Numerical simulations

The experimental observations of the counter-intuitive behaviour (CIB) and reversed snap buckling (RSB) at relatively small scaled distances in Chapter 3 attracted special attention as it occurred both during and after the elastic rebound. However, since it was challenging to conclude on the effects producing this abnormal response based on the experimental data, the influence of the negative phase and the elastic effects on the dynamic response is investigated numerically in this chapter. The numerical work presented in this chapter is also presented in the third paper published in International Journal of Impact Engineering [197].

5.1 Introduction

The experimental study presented in Chapter 3 investigated the effect of stand-off distance on the dynamic response of thin aluminium and steel plates subjected to airblast loading. The tests covered the entire range of structural response from complete tearing at the supports to a more CIB where the final configuration of the plate was in the opposite direction of the incident blast wave due to RSB. RSB attracted special attention as it occurred at relatively small scaled distances and both during and after the elastic rebound.

However, since it was challenging to conclude on the governing parameters for this abnormal response based on the experimental data in Chapter 3, the influence of the negative phase and the elastic effects on the dynamic response is investigated numerically in the present chapter. The numerical simulations are performed by the FE code EUROPLEXUS (EPX) [130] using a Lagrangian formulation. Pressure-time histories are prescribed to the plates based on the mass and position of the charge. This is often called an uncoupled approach and makes the inherent assumption that the blast properties are unaltered by the structural motion and the surroundings [69]. The uncoupled approach is usually the preferred procedure in blast-resistant design [16], due to the increased complexity and computational costs when using fully coupled fluid-structure interaction simulations.

A well-established reference for the properties of the positive phase from airblast experiments is the work by Kingery and Bulmash [4]. The most commonly used negative phase parameters seem to be those given in the traditional diagrams in [16]. However, there still seems to be some uncertainty regarding the representation and treatment of the negative phase of the pressure-time history. As already mentioned in Section 1.2.1, the literature contains three basic representations of the pressure-time history when modelling this phase, i.e., a bilinear approximation, an extended Friedlander equation based on the waveform of the positive phase and a cubic representation. Rigby et al. [30]

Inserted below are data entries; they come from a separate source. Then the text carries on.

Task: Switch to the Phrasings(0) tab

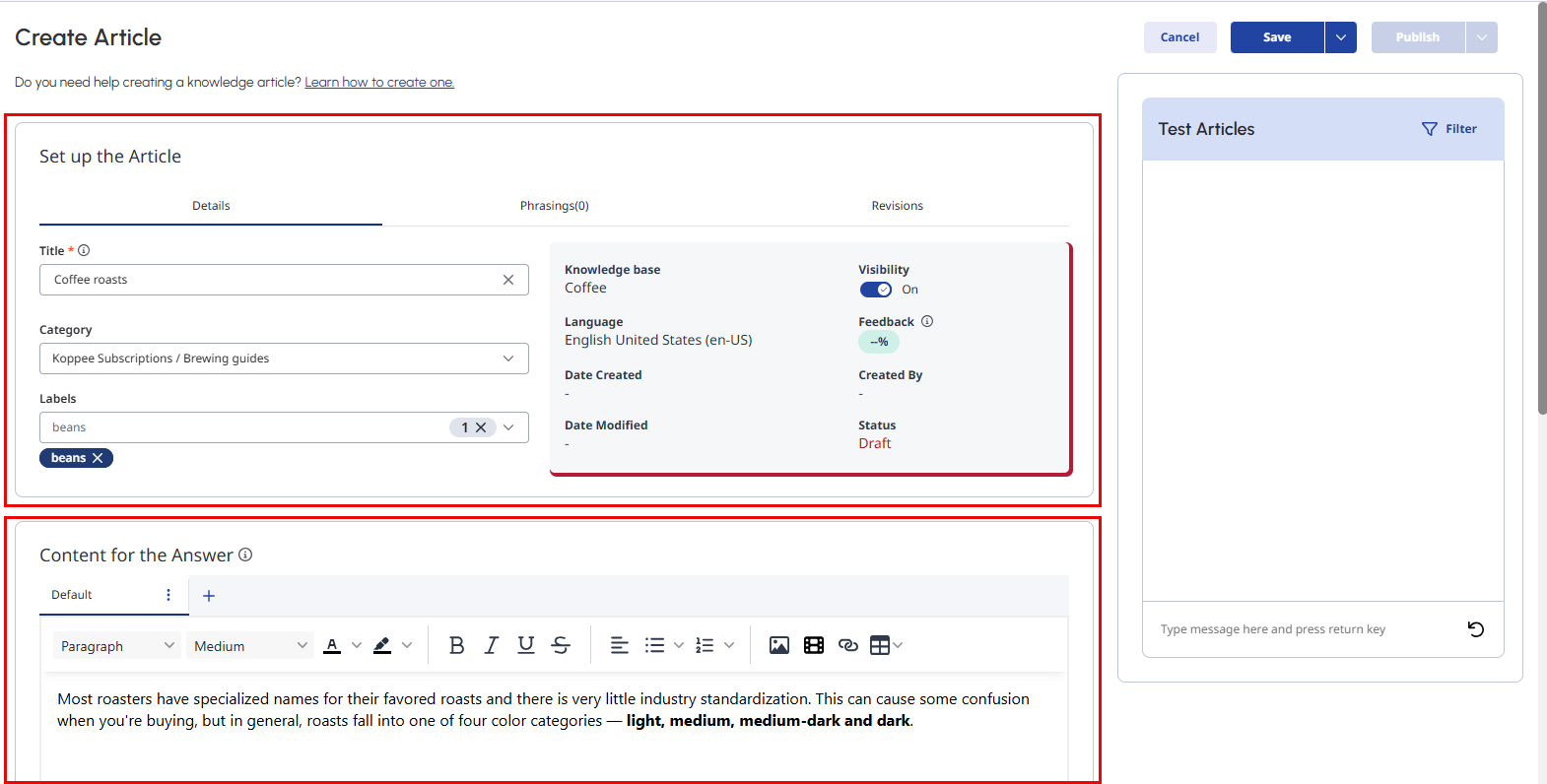Action: [x=554, y=206]
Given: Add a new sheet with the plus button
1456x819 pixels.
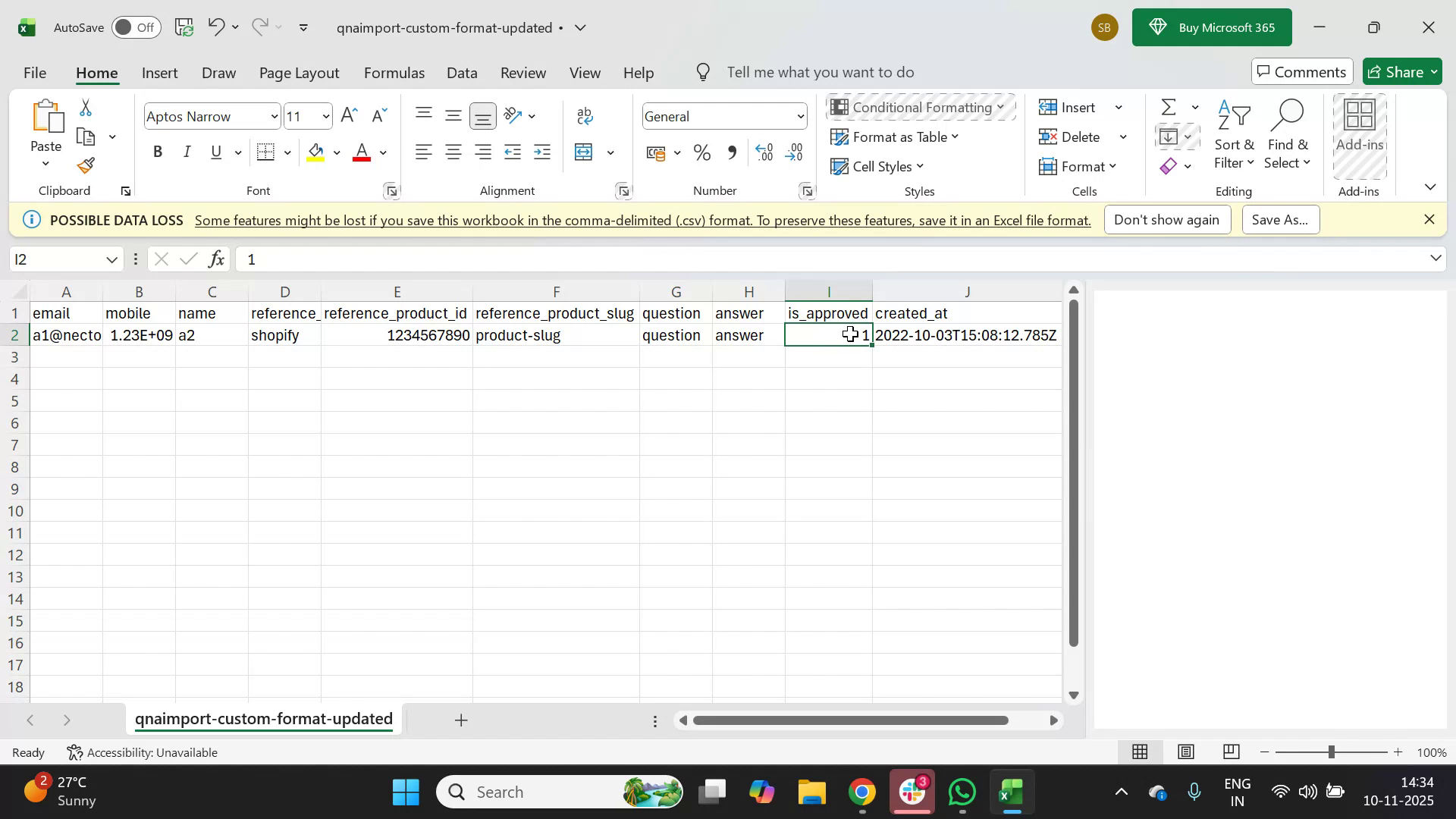Looking at the screenshot, I should [460, 720].
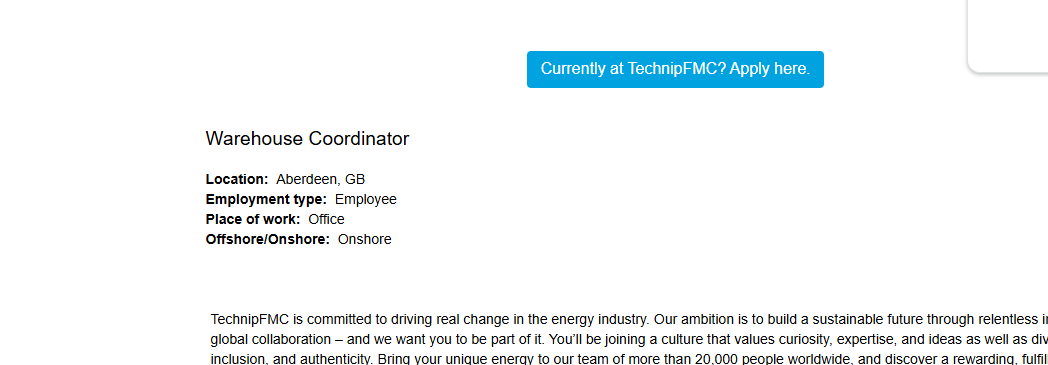Click the paragraph line starting TechnipFMC is committed

(629, 320)
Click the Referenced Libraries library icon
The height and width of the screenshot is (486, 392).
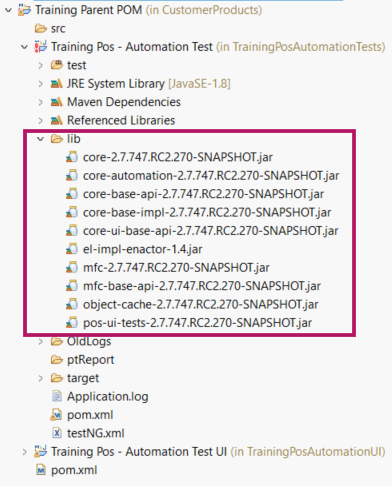(57, 120)
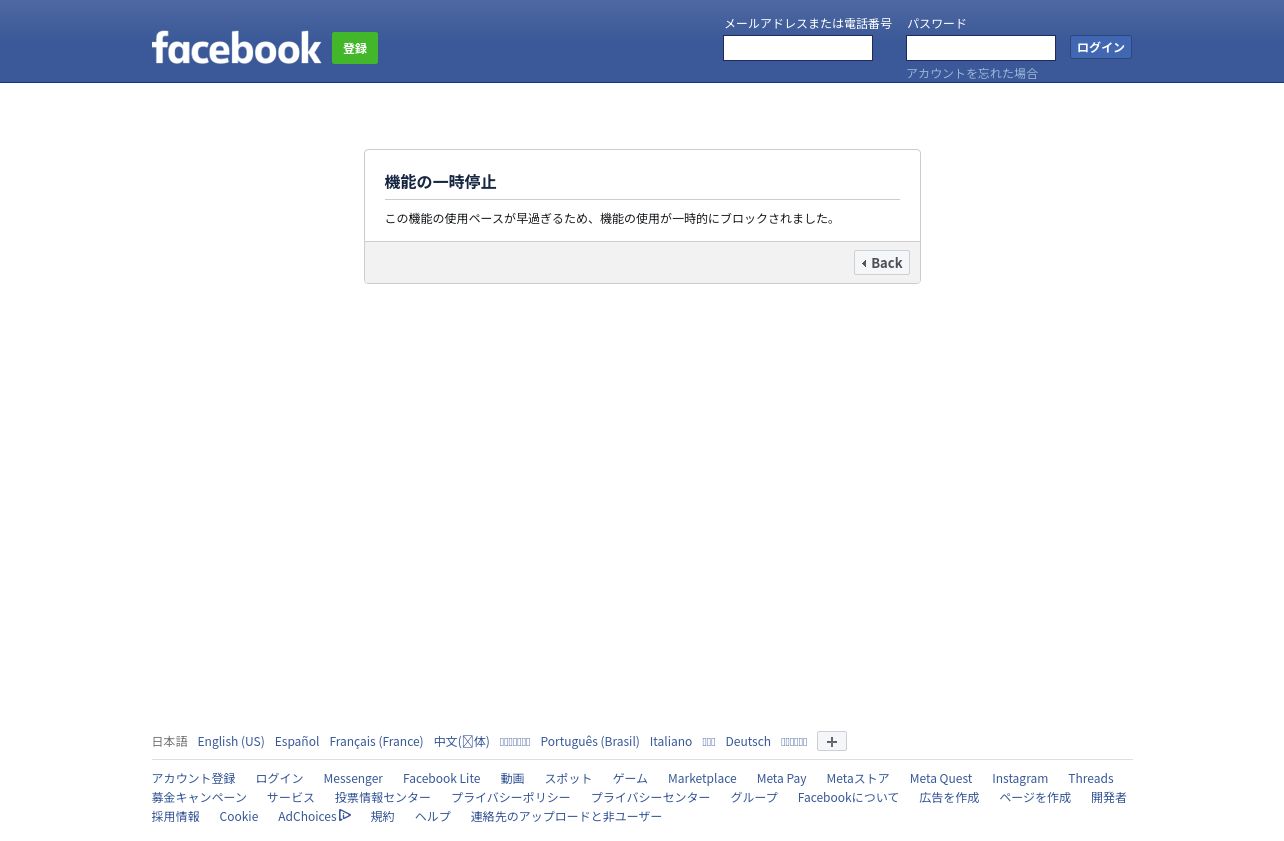Open Facebook Lite footer link
The width and height of the screenshot is (1284, 841).
[442, 779]
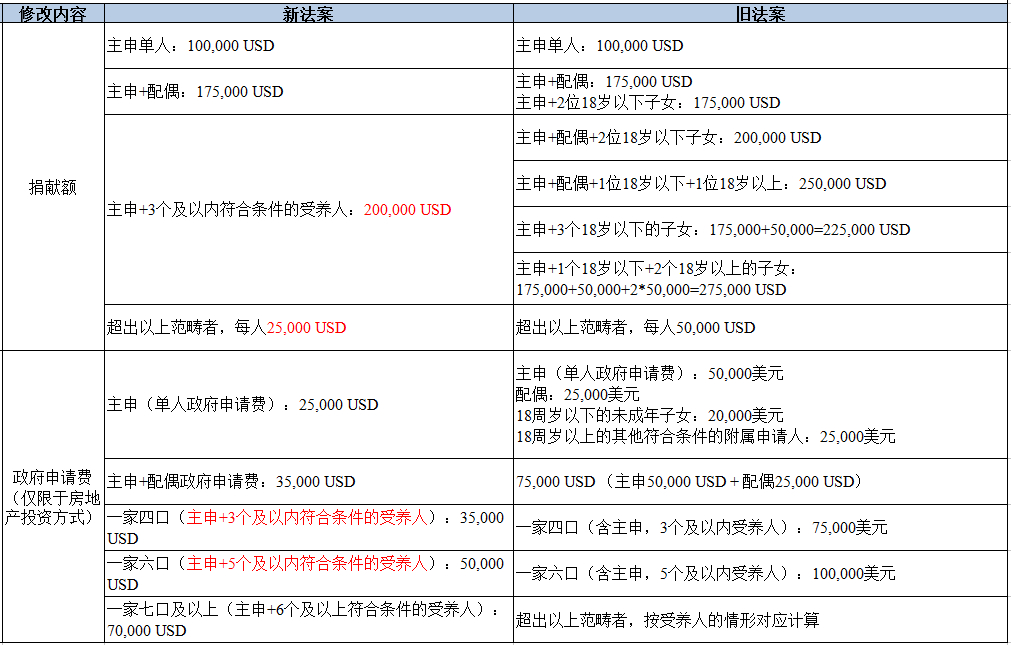Select the 250,000 USD family calculation cell
1011x645 pixels.
[698, 183]
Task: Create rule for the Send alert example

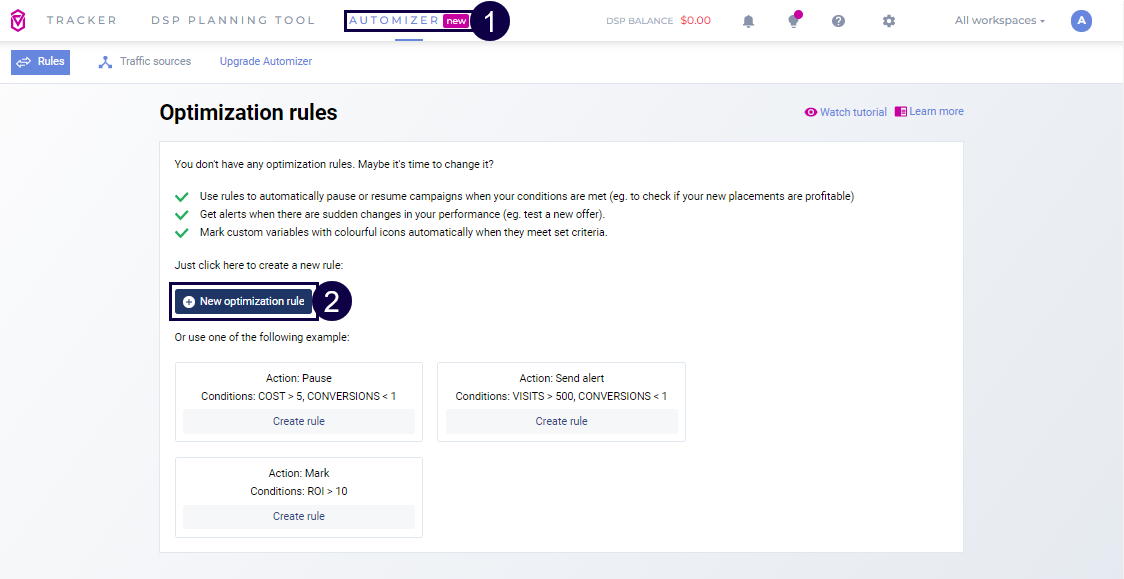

reviewed these methods and found that bilinear and cubic approximations resulted in the best agreement with experimental data. Before simulating all the 0.8-mm-thick plates in Table 3.1 it was therefore decided to perform a parametric study on the effect of bilinear and cubic representations on the dynamic response. Based on the findings in this parametric study it is carried out numerical simulations of the blast-loaded plates. The numerical model is first validated against the experimental data in Chapter 3, before performing a numerical study to determine the governing parameters for the observed RSB.

Special focus is placed on the influence of elastic effects and negative phase on the structural response. The capabilities of the Cockcroft-Latham (CL) failure criterion and element erosion in predicting the crack patterns observed in the experiments are also evaluated. Due to trigger problems and flaking of the paint at the centre part of the plate in some of the tests, 3D-DIC analyses were only possible in 13 out of the 21 experiments conducted. The displacement histories reported in this section are therefore limited to the tests where 3D-DIC analyses were possible. However, the tests showed good repeatability and the reported results are considered to be a good representation of the experimental observations. All deformation profiles presented herein were corrected for the slight movement of the mounting frame during the tests.